▸ **EXERCISE TASKS**:
a. Can you write out the passage of the central banking text from "Partly a fear" to "and real investment.", word for word?
b. How many lines in the rows contain the string "peppercorns", with case counting? Reply with the number alone.

▸ **PAGE TEXT**:
*****

Central banks should focus on banking not money

 

Central banks confront the kind of scenario outlined in The Money Trap. In the book, I anticipated a world of generalised deflation, with zero nominal rates on risk-free assets.  At the time of publication, in 2012, this seemed unlikely, to say the least. But it is materialising. The challenge now is to seize the chance to recast our money and banking systems.

We have a golden opportunity to reform. We must get central banks to withdraw from activist monetary policies that do no good and mandate them instead to focus on banking stability and ending too-big-to-fail.

What is stopping it?

Partly a fear of what might happen to asset prices if artificial monetary stimulus were to be withdrawn. The central banks are part of the problem. So are the politicians. They like to pretend they can hold central banks to account, when we all know they are subject to global forces over which they have little control.

Giving up illusions of the benefits of active monetary policies is essential if we are to forge a better monetary system. There is no point in having independent central banks when all they do under their current mandates is to fight currency wars that make us all worse off.

But if inflation targeting and activist monetary policies are to be  thrown away, what can replace them?

This is where the current deflation and zero rates help. They prepare the way for what we really need. This is a currency suited for investors and real investment.

The big step is to shift the objectives of central banks from inflation targeting  to managing the reform of banking and finance.

A regime of negative interest rates – penalising banks for not lending – is the reductio ad absurdum of activist monetary policies. It shows central banking is in crisis.

Put base money in the freezer

We should as a first step to reform adopt Milton Friedman’s proposal to freeze base money (cash plus bank reserves):

“ I would—if I had my choice—freeze the amount of high-powered money. Not increase it.”

“I would freeze that ….and have it as sort of a natural constant like gravity or something. Now, you would think that that’s a bad idea because there would be no provision for expansion; however, high-powered money is a small fraction of total money and the ratio of total money to high-powered money has been going up over time. So the economy would create more money and on average, you would have a pretty stable money growth and a pretty stable monetary system.”

*****

▸ **RECORDS SUPPLIED**:
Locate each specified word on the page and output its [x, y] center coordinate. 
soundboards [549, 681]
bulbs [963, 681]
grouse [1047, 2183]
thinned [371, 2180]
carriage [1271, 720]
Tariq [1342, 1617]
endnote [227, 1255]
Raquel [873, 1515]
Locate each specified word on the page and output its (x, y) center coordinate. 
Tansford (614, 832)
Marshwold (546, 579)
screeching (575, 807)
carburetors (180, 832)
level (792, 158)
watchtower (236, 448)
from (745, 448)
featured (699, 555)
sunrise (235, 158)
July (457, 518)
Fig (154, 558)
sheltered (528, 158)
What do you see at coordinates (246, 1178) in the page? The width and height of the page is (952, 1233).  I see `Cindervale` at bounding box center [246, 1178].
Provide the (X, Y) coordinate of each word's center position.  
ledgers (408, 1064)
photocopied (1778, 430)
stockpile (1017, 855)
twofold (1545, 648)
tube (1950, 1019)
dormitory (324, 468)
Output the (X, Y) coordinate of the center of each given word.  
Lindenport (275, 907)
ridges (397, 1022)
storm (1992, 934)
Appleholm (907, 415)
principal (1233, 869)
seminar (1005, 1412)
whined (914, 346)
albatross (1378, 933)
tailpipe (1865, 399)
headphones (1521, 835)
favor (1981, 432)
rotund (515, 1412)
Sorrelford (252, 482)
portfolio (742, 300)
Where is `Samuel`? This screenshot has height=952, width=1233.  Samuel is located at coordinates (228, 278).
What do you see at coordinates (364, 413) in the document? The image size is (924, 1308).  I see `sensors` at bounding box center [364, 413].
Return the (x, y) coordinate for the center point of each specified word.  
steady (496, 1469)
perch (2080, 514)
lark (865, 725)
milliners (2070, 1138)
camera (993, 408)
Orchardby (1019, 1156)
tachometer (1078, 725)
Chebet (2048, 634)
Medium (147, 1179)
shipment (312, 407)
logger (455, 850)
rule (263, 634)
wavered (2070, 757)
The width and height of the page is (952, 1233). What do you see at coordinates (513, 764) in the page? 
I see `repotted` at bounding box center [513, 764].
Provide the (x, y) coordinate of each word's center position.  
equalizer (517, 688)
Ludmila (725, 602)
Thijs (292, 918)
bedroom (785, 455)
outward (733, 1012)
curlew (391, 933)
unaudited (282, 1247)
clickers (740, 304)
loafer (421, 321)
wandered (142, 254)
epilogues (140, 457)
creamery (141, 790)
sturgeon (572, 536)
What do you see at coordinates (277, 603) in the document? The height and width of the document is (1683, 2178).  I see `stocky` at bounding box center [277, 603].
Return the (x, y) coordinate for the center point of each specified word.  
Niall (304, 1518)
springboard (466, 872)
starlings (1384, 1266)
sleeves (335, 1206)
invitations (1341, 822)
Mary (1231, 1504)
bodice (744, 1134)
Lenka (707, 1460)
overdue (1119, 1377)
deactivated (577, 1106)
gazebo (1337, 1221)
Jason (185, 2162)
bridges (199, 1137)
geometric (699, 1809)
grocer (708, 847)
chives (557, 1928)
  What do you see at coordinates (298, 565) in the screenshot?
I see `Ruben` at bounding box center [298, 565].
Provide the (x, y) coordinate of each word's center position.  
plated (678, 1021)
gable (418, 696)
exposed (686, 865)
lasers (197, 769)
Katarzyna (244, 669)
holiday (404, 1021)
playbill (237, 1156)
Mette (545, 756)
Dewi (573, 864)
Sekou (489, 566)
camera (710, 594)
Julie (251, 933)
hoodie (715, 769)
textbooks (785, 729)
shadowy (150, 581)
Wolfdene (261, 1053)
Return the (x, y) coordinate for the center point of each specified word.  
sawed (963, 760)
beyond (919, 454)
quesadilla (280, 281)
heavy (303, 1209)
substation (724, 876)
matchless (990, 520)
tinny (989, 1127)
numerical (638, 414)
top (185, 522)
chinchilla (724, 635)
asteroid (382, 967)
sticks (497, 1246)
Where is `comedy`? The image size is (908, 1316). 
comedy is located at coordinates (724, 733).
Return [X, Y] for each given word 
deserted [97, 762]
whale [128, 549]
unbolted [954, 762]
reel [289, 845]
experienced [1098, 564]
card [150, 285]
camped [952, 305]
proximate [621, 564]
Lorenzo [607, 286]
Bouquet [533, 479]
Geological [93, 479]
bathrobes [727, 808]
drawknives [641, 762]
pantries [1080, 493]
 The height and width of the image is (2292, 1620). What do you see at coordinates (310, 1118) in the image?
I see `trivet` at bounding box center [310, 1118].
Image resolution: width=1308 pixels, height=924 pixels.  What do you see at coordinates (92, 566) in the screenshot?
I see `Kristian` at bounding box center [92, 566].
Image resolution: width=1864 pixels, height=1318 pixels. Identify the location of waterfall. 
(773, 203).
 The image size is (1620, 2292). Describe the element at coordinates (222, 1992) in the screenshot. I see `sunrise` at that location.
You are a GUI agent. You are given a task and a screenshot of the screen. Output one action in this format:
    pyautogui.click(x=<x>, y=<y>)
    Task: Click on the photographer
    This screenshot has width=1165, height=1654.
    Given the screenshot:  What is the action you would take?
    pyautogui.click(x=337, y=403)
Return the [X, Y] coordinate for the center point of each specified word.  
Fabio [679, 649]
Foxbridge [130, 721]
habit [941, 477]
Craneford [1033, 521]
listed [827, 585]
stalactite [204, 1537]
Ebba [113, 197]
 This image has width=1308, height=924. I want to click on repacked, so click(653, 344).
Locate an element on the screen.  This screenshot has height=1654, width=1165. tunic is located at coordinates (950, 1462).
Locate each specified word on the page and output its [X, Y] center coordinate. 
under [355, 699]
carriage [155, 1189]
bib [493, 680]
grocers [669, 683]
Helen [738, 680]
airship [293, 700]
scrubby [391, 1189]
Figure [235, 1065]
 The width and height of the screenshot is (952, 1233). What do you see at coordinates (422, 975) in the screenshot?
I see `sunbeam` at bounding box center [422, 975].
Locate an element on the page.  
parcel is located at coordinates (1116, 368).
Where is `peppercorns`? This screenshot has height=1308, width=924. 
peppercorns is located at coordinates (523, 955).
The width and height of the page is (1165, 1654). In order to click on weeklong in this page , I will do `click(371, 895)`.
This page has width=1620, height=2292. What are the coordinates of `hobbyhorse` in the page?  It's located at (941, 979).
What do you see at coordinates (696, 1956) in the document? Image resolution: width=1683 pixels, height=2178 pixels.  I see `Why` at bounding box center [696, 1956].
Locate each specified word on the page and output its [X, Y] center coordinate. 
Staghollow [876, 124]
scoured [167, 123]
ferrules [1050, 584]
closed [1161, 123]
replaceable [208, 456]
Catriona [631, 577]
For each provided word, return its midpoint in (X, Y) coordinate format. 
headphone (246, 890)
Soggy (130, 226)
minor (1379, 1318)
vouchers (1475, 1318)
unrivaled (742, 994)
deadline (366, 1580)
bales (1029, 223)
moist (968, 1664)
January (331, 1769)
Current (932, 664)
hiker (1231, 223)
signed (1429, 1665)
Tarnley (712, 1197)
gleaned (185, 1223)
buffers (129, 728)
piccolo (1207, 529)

*****

▸ **TASK-BY-TASK SOLUTIONS**:
a.
Partly a fear of what might happen to asset prices if artificial monetary stimulus were to be withdrawn. The central banks are part of the problem. So are the politicians. They like to pretend they can hold central banks to account, when we all know they are subject to global forces over which they have little control.

Giving up illusions of the benefits of active monetary policies is essential if we are to forge a better monetary system. There is no point in having independent central banks when all they do under their current mandates is to fight currency wars that make us all worse off.

But if inflation targeting and activist monetary policies are to be  thrown away, what can replace them?

This is where the current deflation and zero rates help. They prepare the way for what we really need. This is a currency suited for investors and real investment.

b. 2